== Work order ==
Look for the line with "Expand the Hub dropdown in toolbar"; please transcribe it and every later line in the entries exactly, up to the end, leaving pictures out.

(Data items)
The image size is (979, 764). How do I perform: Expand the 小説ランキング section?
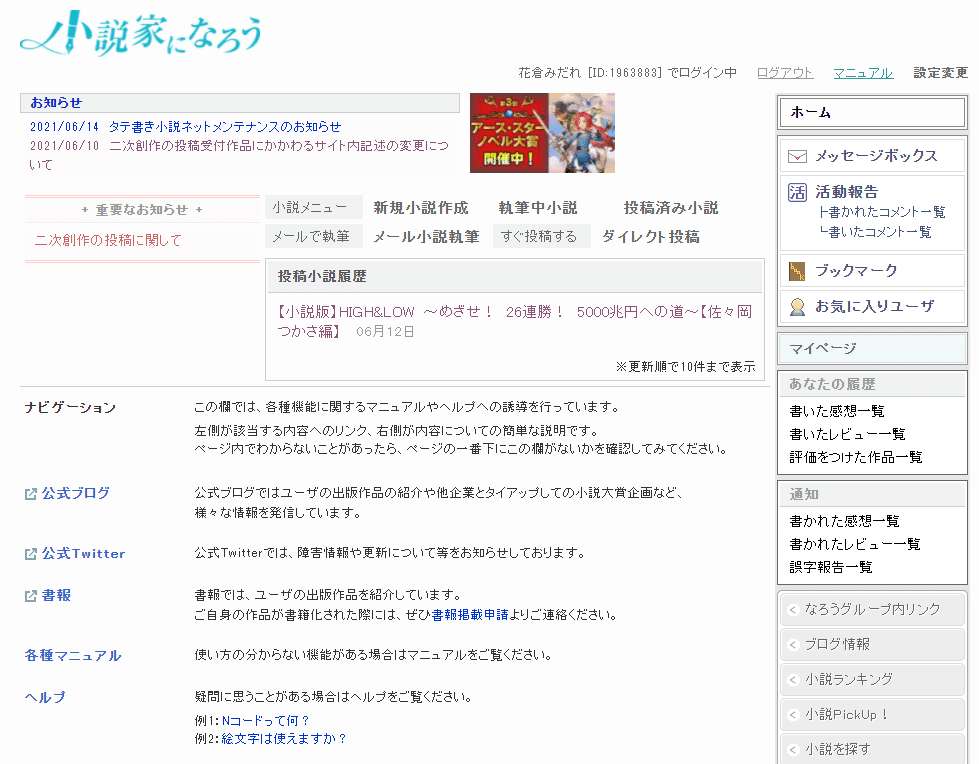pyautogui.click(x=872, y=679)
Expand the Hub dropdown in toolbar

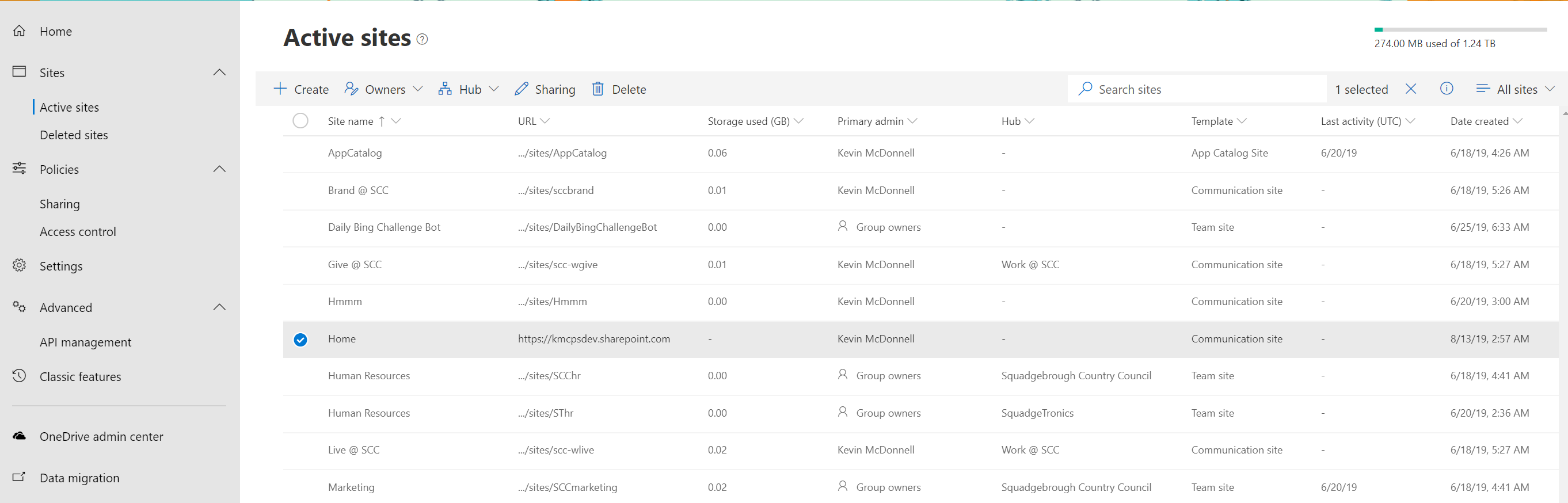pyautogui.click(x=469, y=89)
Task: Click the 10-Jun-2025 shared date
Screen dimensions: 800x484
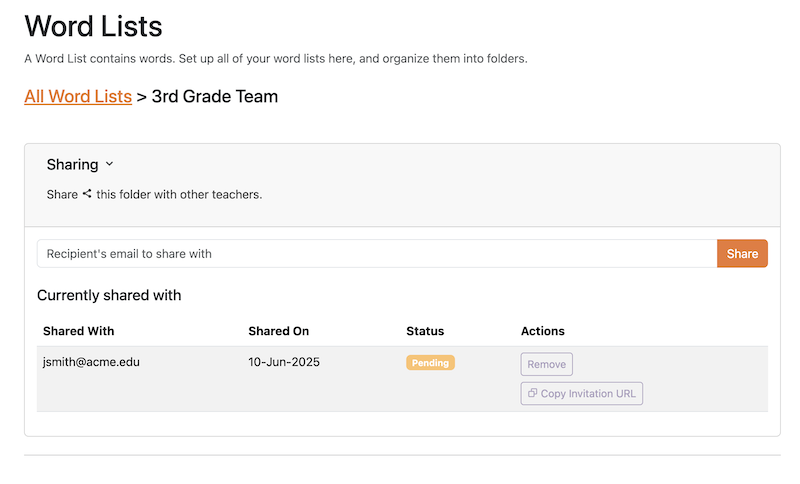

== Result of the task ==
Expand the Hub dropdown in toolbar

pyautogui.click(x=469, y=89)
Task: Click the 10-Jun-2025 shared date
Screen dimensions: 800x484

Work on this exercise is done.